We understand that Cork Education & Training Board have submitted a planning application to Cork County Council, in relation to the above. This will result in temporary accommodation being positioned on the in-goal line of the existing rugby pitch therefore ruling out its use for rugby until the new Gaelcholáiste has been constructed on Ballinrea Rd. The proposals will also be sited over an existing basketball court and its use will also be ruled out for the duration.

Key points:

1. Mental Health & Well-being:

“We know that the mental health and well-being of our young people is critical to success in school and life. The promotion of well-being and the prevention of suicidal behaviour among young people in Ireland is a major public health concern. Schools play a vital role in the promotion of positive mental health in young people”.

These are not our words but come from an inter-departmental group comprised of members from the Department of Education and Skills, the Health Service Executive and the Department of Health from the publication Well Being in Post-Primary Schools Guidelines for Mental Health Promotion and Suicide Prevention 1

This publication goes on to say “Physical Health is also closely aligned with mental and social health. The delivery of well organised physical education programmes in schools by suitably qualified personnel has potential to develop young people’s resilience to cope with competitive and/or challenging situations. Encouraging young people to participate in extra-curricular sports, music, dance or drama also engages and motivates them to have positive attitudes towards themselves and others and, to grow in confidence.” Also emphasised several times throughout the guidelines is that “Schools also serve to connect young people to their communities through sport”.

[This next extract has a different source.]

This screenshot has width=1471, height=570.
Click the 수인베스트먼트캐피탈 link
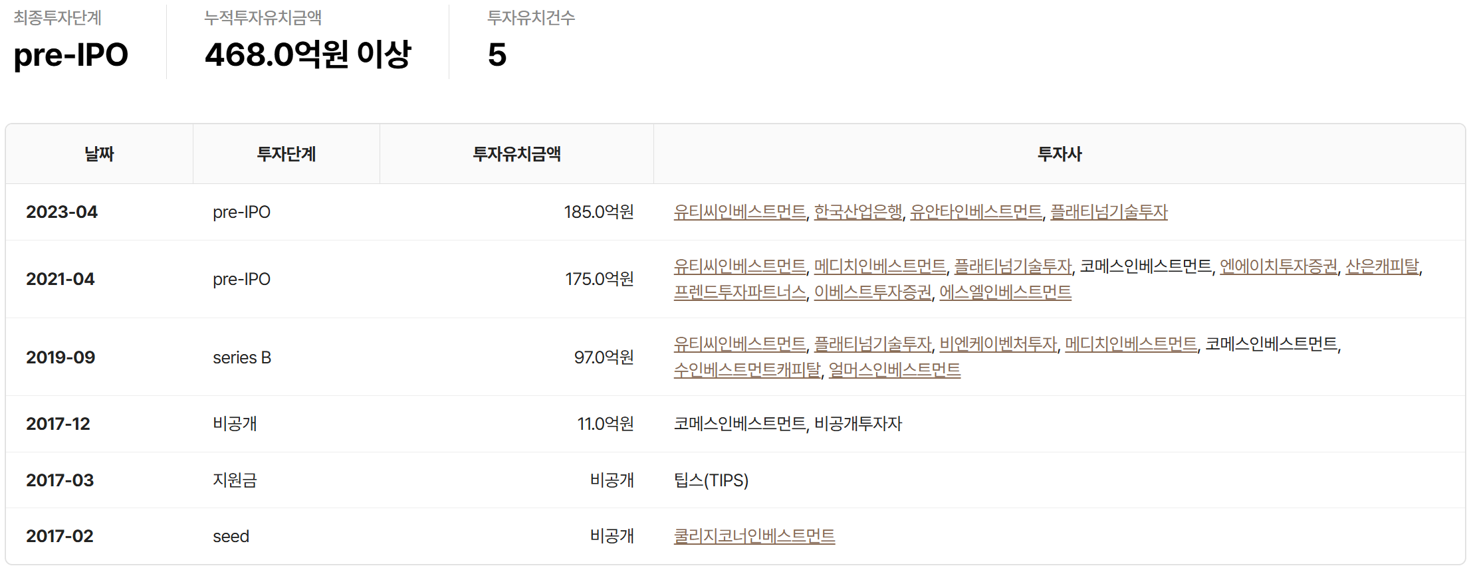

2. Loss of critical School Amenity:

Why should a school like Carrigaline Community School be in the position of losing land, land which is primarily used for sporting activities but is also used as a safe recreational/ green space during lunch and break times? For parents who don't want their children leaving the school during these times or who aren't in a position to collect them for lunch, knowing this safe, outdoor haven is available is very comforting. This outdoor space provides an area for social interaction and for children to relax fully in the fresh air, grabbing those important daylight hours to produce the vitamin D their bodies need! Losing these areas means the loss of a unique alternative teaching space for topics from mindfulness and meditation to science topics. Most importantly space for PE lessons and sports will be greatly restricted with the loss of a full sized, fully lined rugby pitch which is also widely used for athletics and soccer as well as a less-used basketball court which could be re-developed. For a school the size of CCS this loss will be a huge blow.

3. CCS Rugby programme and achievements:

There has been an enormous effort in recent years to improve the rugby programme in the school. It’s a well used pitch for lots of sports in the school and indeed for other schools in the area making use of it for away matches when they have no similar facilities themselves. We celebrated recent rugby successes with the U-15’s winning the Munster McCarthy cup in the 2016-2017 season. There have been recent successes with our enthusiastic under 15 team who fielded two teams at Munster rugby blitz when they won 2 of their 3 games. The U-16’s defeated Colaiste na Trionoide Youghal in the Munster King Cup and are in the quarter-finals this season. The U-18s are having a wonderful season and are completing strongly in their league which may result in an appearance at a final blitz in Independence Park. The skills that the pupils have developed have been honed and nurtured on their own home pitch. We should be rewarding such talent and dedication and not belittling it by removing such an asset.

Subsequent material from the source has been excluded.